Nelson, who teaches Asian studies at the University of Texas at Austin and who has lived and taught in Japan, offers a richly detailed, anecdotal study of Shintoism-the ancient, distinctively Japanese religion often misunderstood by the West. As Nelson explains in the cogent introductory chapters, Shintoism is "a body of ritual practices essentially agricultural in design and animistic in content" yet which somehow manage to attract participation from among urban-dwelling Japanese. Particularly difficult for Westerners is the idea of Kami-essentially what is inexplicable and wondrous in the world. By focusing on the seasonal ritual sand ceremonies of one Shinto shrine, the more than 400-year-old Suwa shrine in Nagasaki, Nelson succeeds in capturing the "moods and motivations" of Shintoism, and in putting a human face on many mystical practices. Ritual is central to Shintoism, and Nelson clearly describes the four basic ceremonies: purification, presentations (offerings), petitions (prayers or "beautiful words" with mystical properties) and participation-before offering specific examples of each.

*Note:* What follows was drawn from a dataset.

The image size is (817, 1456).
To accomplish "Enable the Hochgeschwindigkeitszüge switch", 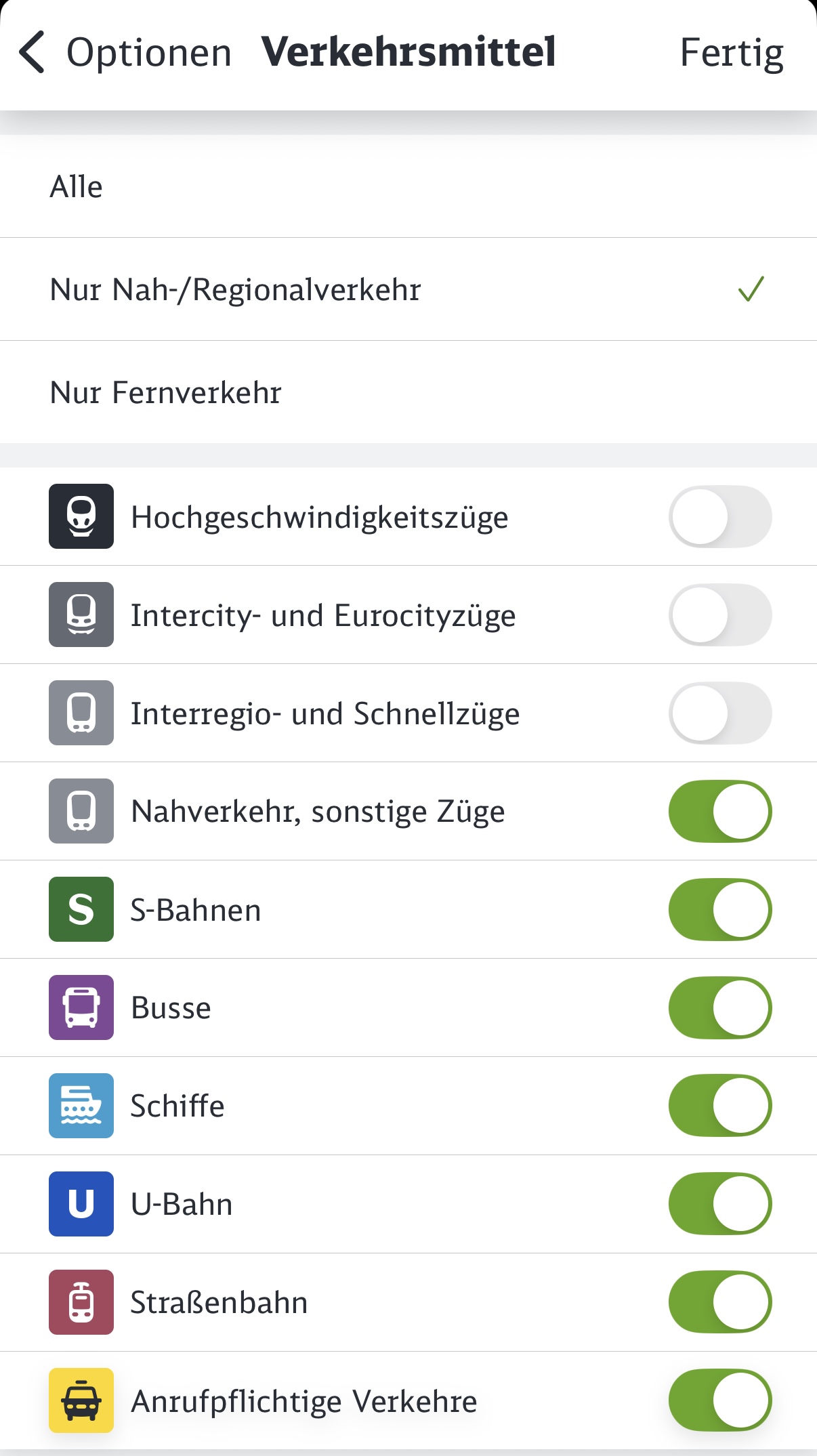I will (x=720, y=516).
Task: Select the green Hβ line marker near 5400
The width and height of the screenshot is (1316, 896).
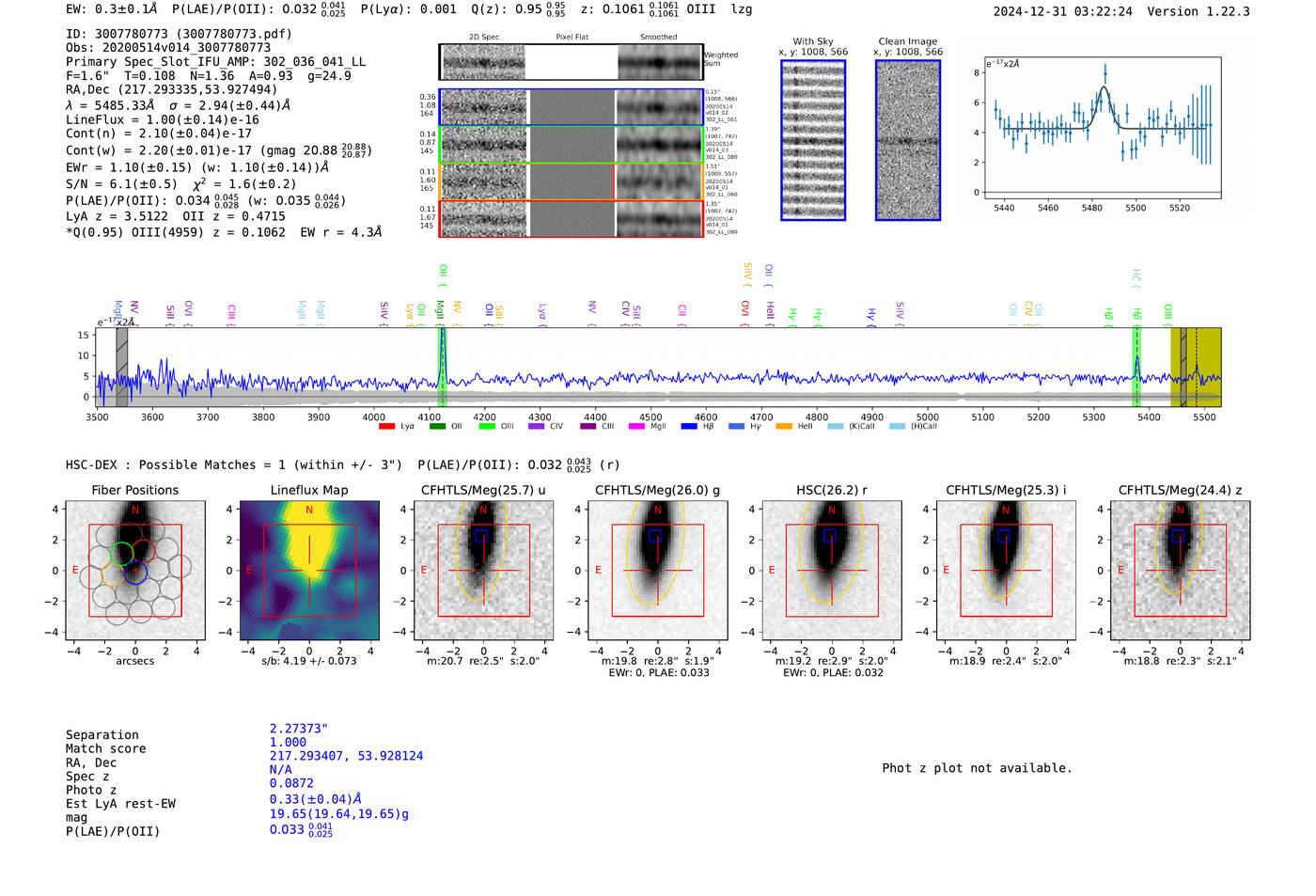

The ceremonies are divided into the four seasons, and each one described includes interviews with, or anecdotes from, participants-such as a Shinto priestess who used to play in a rock band and still sees herself as "a thoroughly modern Japanese woman." Throughout, Nelson demonstrates that Shintoism has survived 2000 years by its "adaptation and resourcefulness" regarding the changing needs of its participants to remain the living religion it is today. (Publishers Weekly)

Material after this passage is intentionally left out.